Stated problem :: Copy out the lines from the one containing "Обучение (219, 2412)" through the one containing "Направления (227, 2374)", including both, with each line exactly as it appears.

Records supplied ::
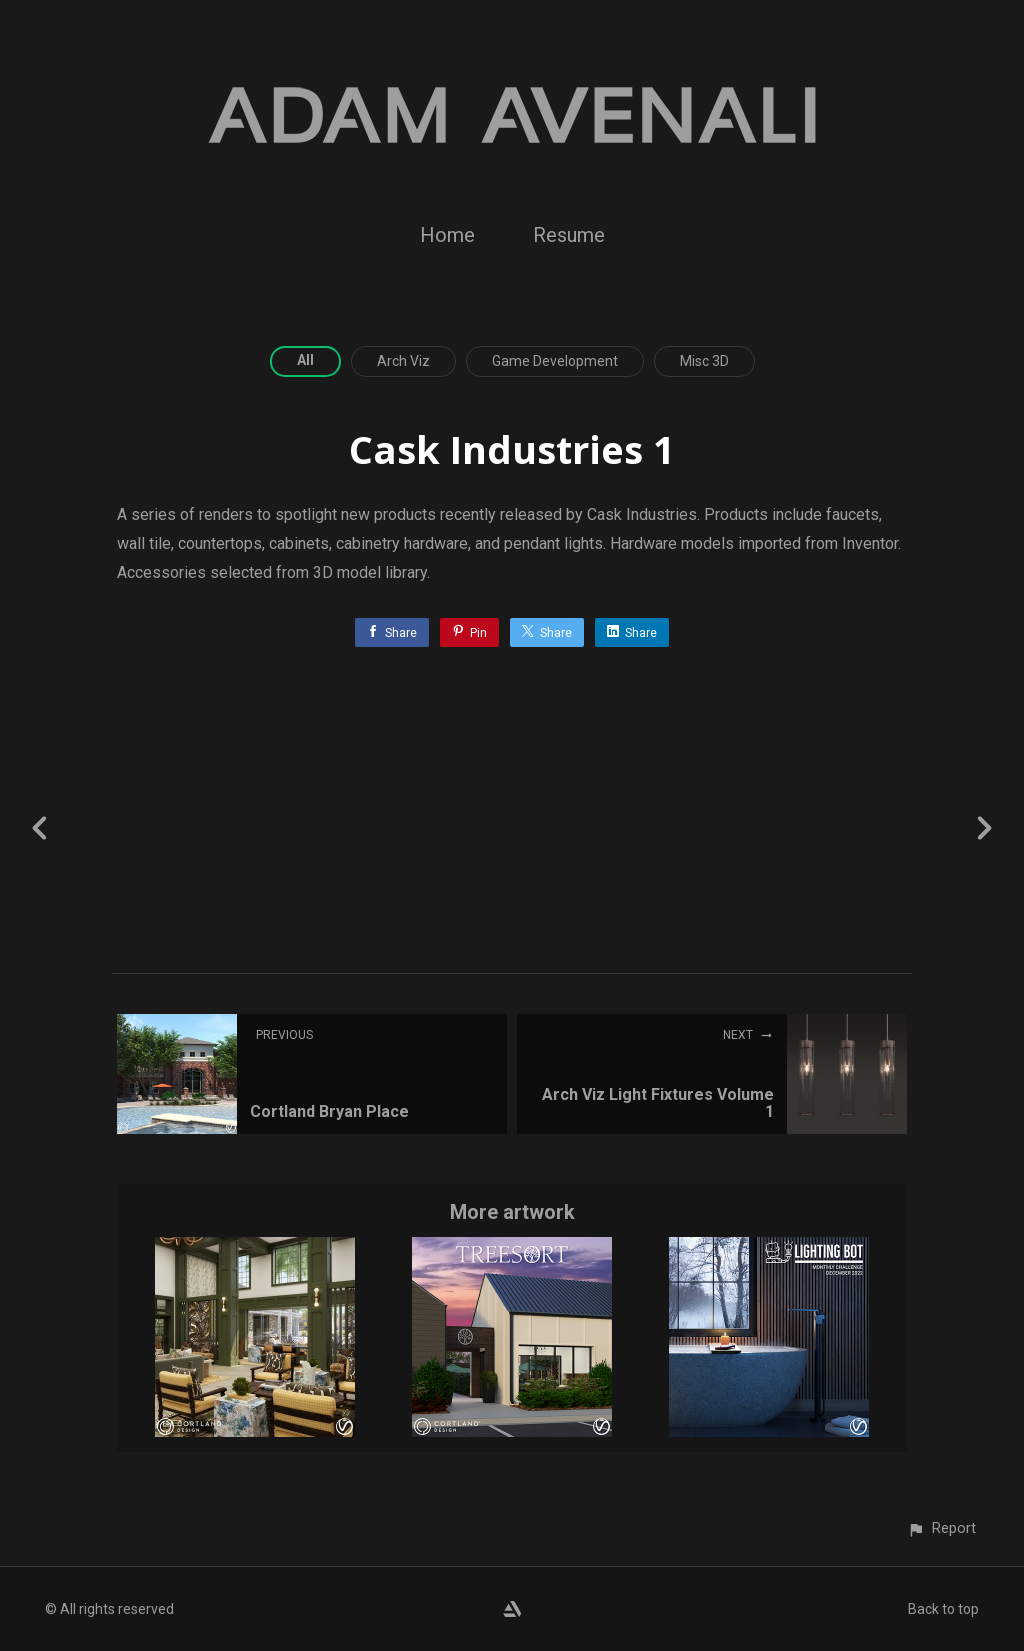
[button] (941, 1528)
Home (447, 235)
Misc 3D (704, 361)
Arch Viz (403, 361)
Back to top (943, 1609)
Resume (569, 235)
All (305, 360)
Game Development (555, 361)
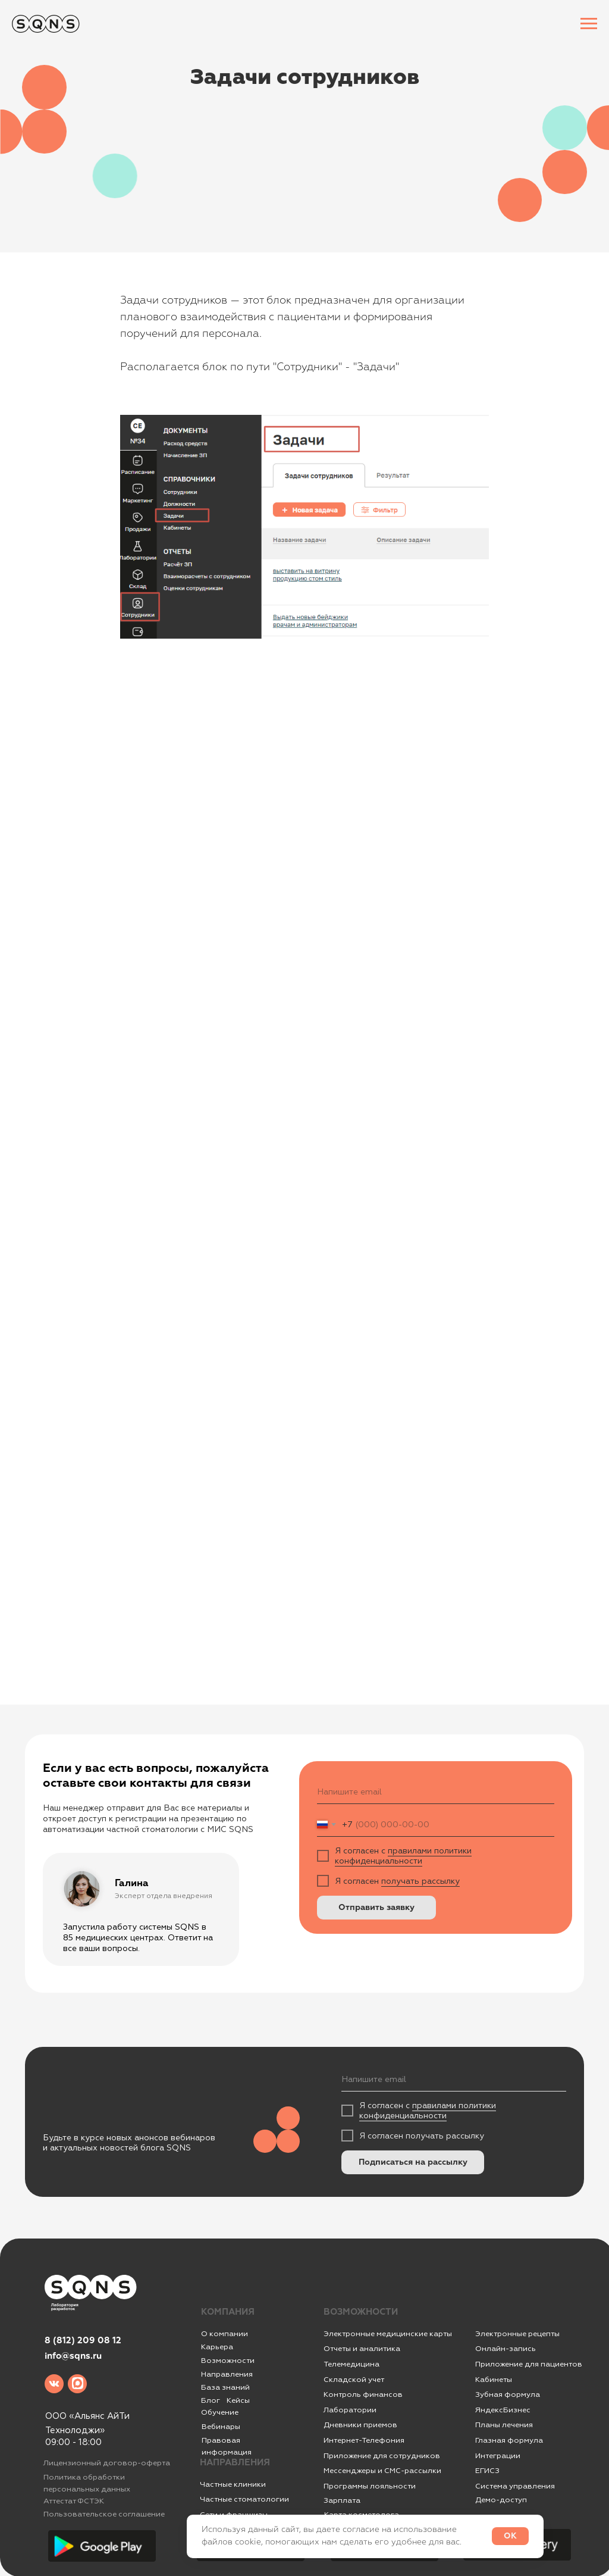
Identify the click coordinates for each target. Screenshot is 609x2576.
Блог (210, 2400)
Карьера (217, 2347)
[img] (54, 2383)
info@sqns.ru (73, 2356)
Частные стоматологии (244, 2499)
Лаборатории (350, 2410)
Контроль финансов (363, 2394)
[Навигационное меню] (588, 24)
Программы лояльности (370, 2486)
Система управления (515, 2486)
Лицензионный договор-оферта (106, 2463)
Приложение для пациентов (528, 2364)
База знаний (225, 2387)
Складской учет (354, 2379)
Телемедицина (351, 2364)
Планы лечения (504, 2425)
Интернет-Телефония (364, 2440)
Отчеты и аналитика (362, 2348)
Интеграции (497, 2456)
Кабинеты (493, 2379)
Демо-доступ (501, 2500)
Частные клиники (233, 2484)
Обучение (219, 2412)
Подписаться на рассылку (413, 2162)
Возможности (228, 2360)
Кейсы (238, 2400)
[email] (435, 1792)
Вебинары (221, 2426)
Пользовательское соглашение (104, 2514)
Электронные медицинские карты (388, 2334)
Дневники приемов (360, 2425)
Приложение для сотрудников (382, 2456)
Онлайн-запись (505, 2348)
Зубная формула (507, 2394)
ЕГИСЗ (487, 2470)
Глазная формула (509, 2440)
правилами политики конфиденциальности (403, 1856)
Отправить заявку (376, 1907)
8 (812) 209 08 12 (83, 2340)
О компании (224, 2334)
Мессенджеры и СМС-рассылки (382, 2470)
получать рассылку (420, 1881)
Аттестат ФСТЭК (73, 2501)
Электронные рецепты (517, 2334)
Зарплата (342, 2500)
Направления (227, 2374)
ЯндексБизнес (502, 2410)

* * *

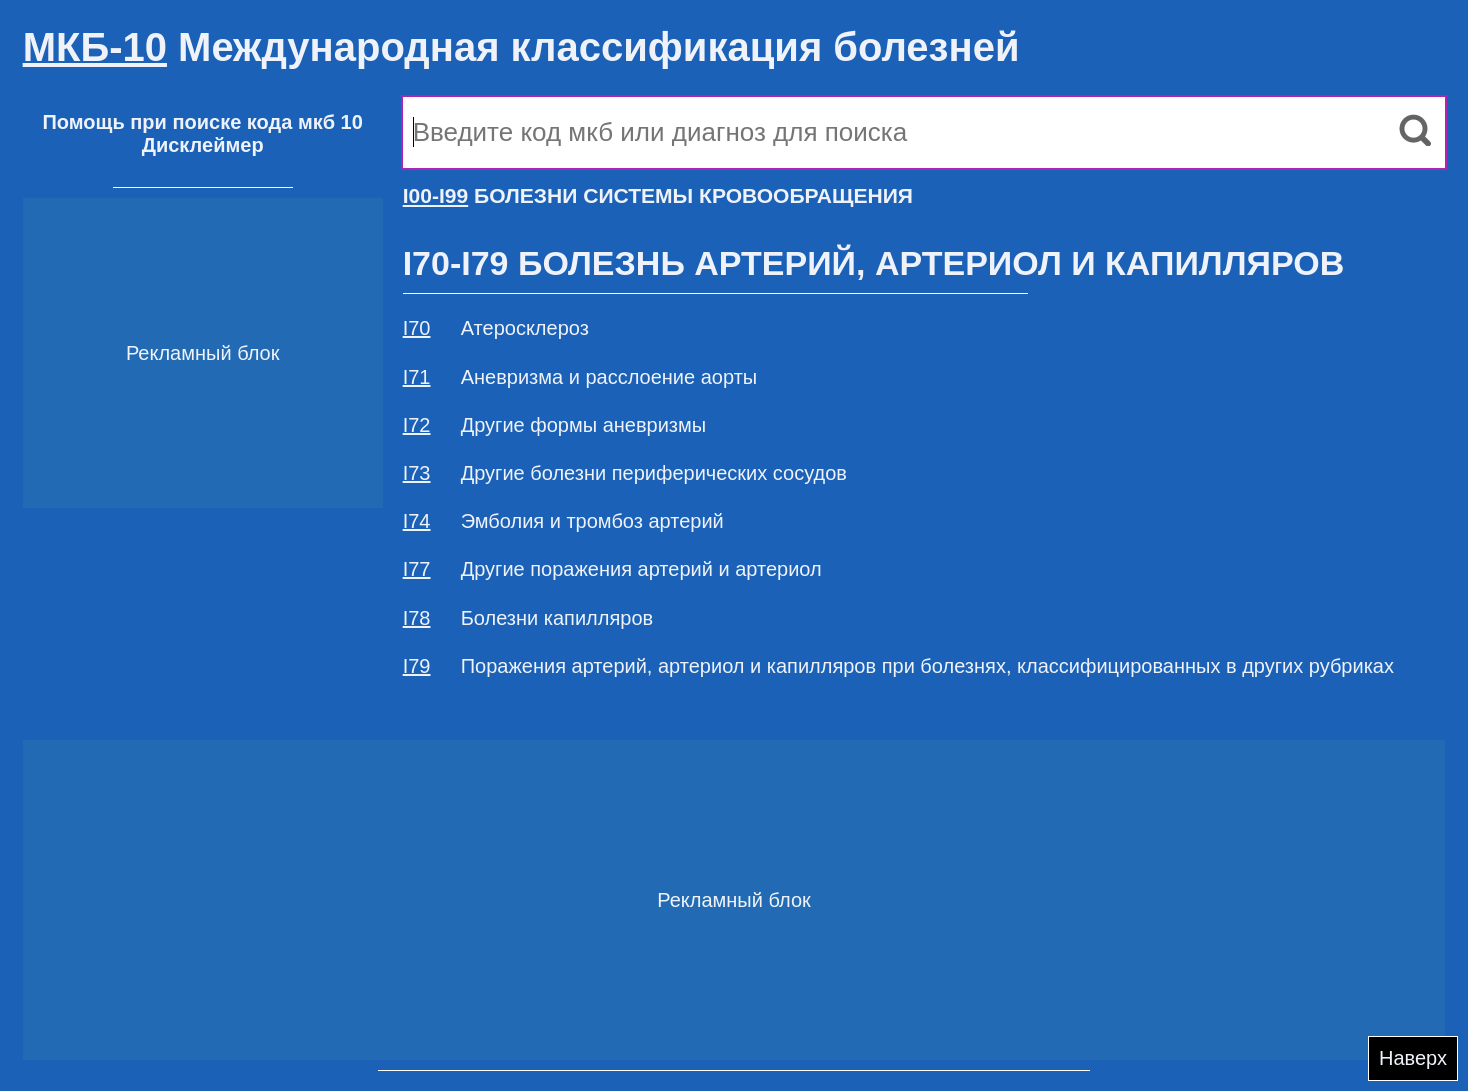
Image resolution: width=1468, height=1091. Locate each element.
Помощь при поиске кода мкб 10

Complete output ::
Обучение (219, 2412)
Подписаться на рассылку (413, 2162)
Возможности (228, 2360)
Кейсы (238, 2400)
[email] (435, 1792)
Вебинары (221, 2426)
Пользовательское соглашение (104, 2514)
Электронные медицинские карты (388, 2334)
Дневники приемов (360, 2425)
Приложение для сотрудников (382, 2456)
Онлайн-запись (505, 2348)
Зубная формула (507, 2394)
ЕГИСЗ (487, 2470)
Глазная формула (509, 2440)
правилами политики конфиденциальности (403, 1856)
Отправить заявку (376, 1907)
8 (812) 209 08 12 (83, 2340)
О компании (224, 2334)
Мессенджеры и СМС-рассылки (382, 2470)
получать рассылку (420, 1881)
Аттестат ФСТЭК (73, 2501)
Электронные рецепты (517, 2334)
Зарплата (342, 2500)
Направления (227, 2374)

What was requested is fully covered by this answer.